• Testo fornito:

──────────────────────────────

Cuffaro e Forza Italia portano a processo membri del gruppo per “diffamazione”. Il 17 gennaio l’udienza preliminare
È passato più di un anno da quando Palermo, per un lungo periodo, si svegliava la mattina con manifesti satirici nei confronti della politica locale. “Forza mafia” (con chiaro riferimento al logo del partito di Silvio Berlusconi) e “Make mafia great again” (con un logo simile alla DC di Totò Cuffaro). Sono solo alcuni degli slogan realizzati grazie alla subvertising, o sovversione: una tecnica molto diffusa negli Stati Uniti con cui falsificare o parodiare pubblicità aziendali e politiche per trasmettere un messaggio diverso dall’originale. La città era in piena campagna elettorale per le elezioni comunali e, tra i candidati, c’era anche l’attuale sindaco Roberto Lagalla fortemente caldeggiato da soggetti condannati per reati di mafia. Da un lato Marcello Dell’Utri, ex braccio destro del “Cavaliere” nonché soggetto condannato per concorso esterno in associazione mafiosa; dall’altro, invece, quel “Vasa vasa” di Totò Cuffaro, condannato per favoreggiamento. Entrambi pena scontata.
La satira era chiaramente rivolta ai due pregiudicati che, dopo tanti anni, erano tornati a influenzare la politica palermitana. I manifesti alimentavano la spaccatura che si era creata tra un certo tipo di antimafia e la classe dirigente in lista per le amministrative. Maria Falcone, sorella di Giovanni e presidente dell’omonima Fondazione, aprì uno scontro forte con Lagalla, salvo poi riappacificarsi, proprio per la presenza di Cuffaro e Dell’Utri dietro di lui. Il tutto in un anno senza eguali: il trentennale dalle stragi mafiose di Capaci e di via d’Amelio che hanno stravolto per sempre Palermo e l’Italia intera. Le commemorazioni acuirono fortemente il peso della questione morale. La stessa che, proprio per l’ombra di Dell’Utri e Cuffaro nella corsa a Palazzo delle Aquile, era stata compromessa.
Un anno dopo, i diretti interessati dalla satira non si sono arresi all’idea di “farla passare liscia”, per usare un termine colloquiale, a coloro che hanno osato attacchinare in giro per la città manifesti dal contenuto a loro dire “diffamatorio”. Anche se il “Collettivo Offline” non riuscì ad impedire l’elezione di Roberto Lagalla, i manifesti sollevarono una polemica durata mesi. Tutta la stampa italiana era diventata di colpo attenta alle amministrative di Palermo. E fu proprio in quel momento che scattarono le prime minacce di querele. Dagli atti giudiziari che ANTIMAFIADuemila ha potuto visionare, siamo in grado di dire che ne maturò un procedimento a cui, poco dopo, fece seguito la richiesta di archiviazione. Per il Sostituto Procuratore Eugenio Feletra, pur riconoscendo una "diretta associazione" tra i partiti e la mafia, “appare evidente il confine labile che intercorre tra una condotta tipica e antigiuridica di diffamazione rispetto ad una condotta suscettibile di essere scriminata dall’esimente dell’esercizio del diritto di critica politica e storica”. Tradotto: quei manifesti fotografavano fatti realmente accadduti attraverso la satira e per questo non querelabili.

──────────────────────────────

• Righe:
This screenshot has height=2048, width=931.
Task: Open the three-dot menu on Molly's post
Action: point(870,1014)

──────────────────────────────

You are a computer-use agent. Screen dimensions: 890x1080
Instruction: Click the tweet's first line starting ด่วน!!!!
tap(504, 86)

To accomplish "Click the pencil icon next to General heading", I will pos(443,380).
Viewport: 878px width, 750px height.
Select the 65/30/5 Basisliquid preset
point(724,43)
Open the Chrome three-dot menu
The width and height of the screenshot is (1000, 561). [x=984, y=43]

──────────────────────────────

• Cosa farai:
1) Nell'articolo sui manifesti satirici di Palermo, per quale reato risulta condannato Totò Cuffaro?
2) Trascrivi dall'articolo sui manifesti satirici di Palermo il tratto che va da "La satira era" fino a "era stata compromessa.".
3) Prosegui l'articolo sui manifesti satirici di Palermo dal punto in cui si ferma.

• Risposte:
1) Per favoreggiamento.

2)
La satira era chiaramente rivolta ai due pregiudicati che, dopo tanti anni, erano tornati a influenzare la politica palermitana. I manifesti alimentavano la spaccatura che si era creata tra un certo tipo di antimafia e la classe dirigente in lista per le amministrative. Maria Falcone, sorella di Giovanni e presidente dell’omonima Fondazione, aprì uno scontro forte con Lagalla, salvo poi riappacificarsi, proprio per la presenza di Cuffaro e Dell’Utri dietro di lui. Il tutto in un anno senza eguali: il trentennale dalle stragi mafiose di Capaci e di via d’Amelio che hanno stravolto per sempre Palermo e l’Italia intera. Le commemorazioni acuirono fortemente il peso della questione morale. La stessa che, proprio per l’ombra di Dell’Utri e Cuffaro nella corsa a Palazzo delle Aquile, era stata compromessa.

3)
Parole inaccettabili per l’avvocato Marco Traina, difensore di fiducia di Salvatore Cuffaro, il quale, ad agosto, si è opposto alla richiesta di archiviazione. Da qui l’udienza in camera di consiglio nei confronti di due indagati - secondo l’accusa entrambi appartenenti al “Collettivo Offline” - attesa il 17 gennaio presso il Nuovo Palazzo di Giustizia di Palermo. Per capire come si è arrivati a questo punto, qualche settimana fa abbiamo intervistato uno dei fondatori del “Collettivo Offline” che non nomineremo (come richiesto) per tutelarne l’anonimato.
Totò Cuffaro © Deb Photo
Quanti siete dentro al “Collettivo Offline”?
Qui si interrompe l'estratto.